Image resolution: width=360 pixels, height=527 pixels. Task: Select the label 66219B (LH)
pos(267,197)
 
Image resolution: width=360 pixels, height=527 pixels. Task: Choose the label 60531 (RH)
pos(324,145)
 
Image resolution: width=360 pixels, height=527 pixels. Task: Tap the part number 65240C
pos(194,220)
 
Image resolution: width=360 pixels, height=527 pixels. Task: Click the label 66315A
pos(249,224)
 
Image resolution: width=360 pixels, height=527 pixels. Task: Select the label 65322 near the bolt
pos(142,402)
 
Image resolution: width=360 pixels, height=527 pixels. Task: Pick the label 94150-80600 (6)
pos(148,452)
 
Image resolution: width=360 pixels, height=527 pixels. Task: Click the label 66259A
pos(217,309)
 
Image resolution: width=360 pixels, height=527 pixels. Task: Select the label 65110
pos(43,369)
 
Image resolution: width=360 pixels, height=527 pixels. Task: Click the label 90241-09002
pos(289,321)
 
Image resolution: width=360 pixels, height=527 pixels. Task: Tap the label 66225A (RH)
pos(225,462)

=======

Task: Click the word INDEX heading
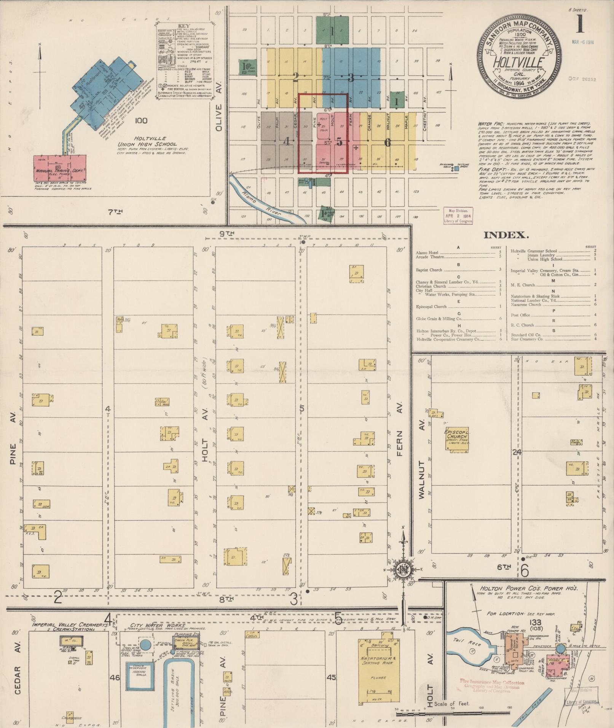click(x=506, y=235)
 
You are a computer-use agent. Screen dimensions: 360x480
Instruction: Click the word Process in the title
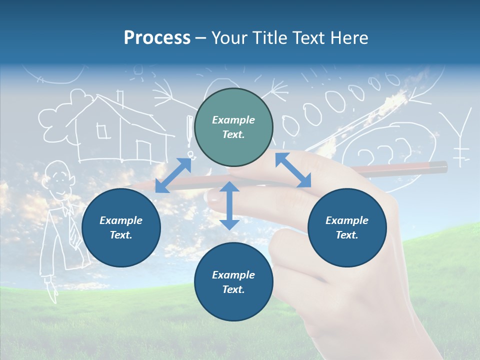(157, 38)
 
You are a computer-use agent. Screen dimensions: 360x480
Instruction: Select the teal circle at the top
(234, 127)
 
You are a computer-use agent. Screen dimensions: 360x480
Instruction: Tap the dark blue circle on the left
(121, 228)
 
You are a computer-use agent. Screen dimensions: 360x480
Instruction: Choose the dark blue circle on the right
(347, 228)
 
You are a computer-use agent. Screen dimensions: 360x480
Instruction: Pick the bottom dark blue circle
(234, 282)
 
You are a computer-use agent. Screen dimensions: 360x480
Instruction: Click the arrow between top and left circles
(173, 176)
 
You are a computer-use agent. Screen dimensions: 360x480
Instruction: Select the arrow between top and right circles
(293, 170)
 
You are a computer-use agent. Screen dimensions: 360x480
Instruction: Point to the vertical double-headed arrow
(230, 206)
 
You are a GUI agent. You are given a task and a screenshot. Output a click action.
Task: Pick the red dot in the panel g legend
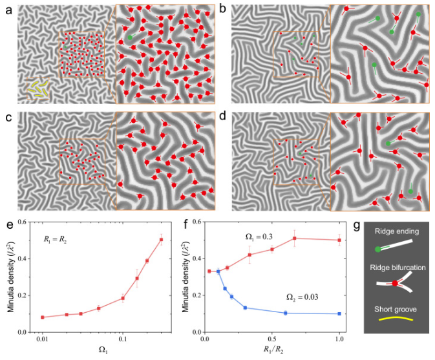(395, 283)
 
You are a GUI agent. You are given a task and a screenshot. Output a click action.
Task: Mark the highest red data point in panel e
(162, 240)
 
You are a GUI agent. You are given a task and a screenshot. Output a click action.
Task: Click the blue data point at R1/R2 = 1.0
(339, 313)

=======

* **Task to complete**:
Report every line of the material above that contains the word "Select". Only matches in the same case count.

* **The completed task**:
Image resolution: width=360 pixels, height=527 pixels. Task: Select the label 66219B (LH)
Image resolution: width=360 pixels, height=527 pixels. Task: Select the label 65322 near the bolt
Image resolution: width=360 pixels, height=527 pixels. Task: Select the label 65110
Instruction: Select the teal circle at the top
Instruction: Select the arrow between top and right circles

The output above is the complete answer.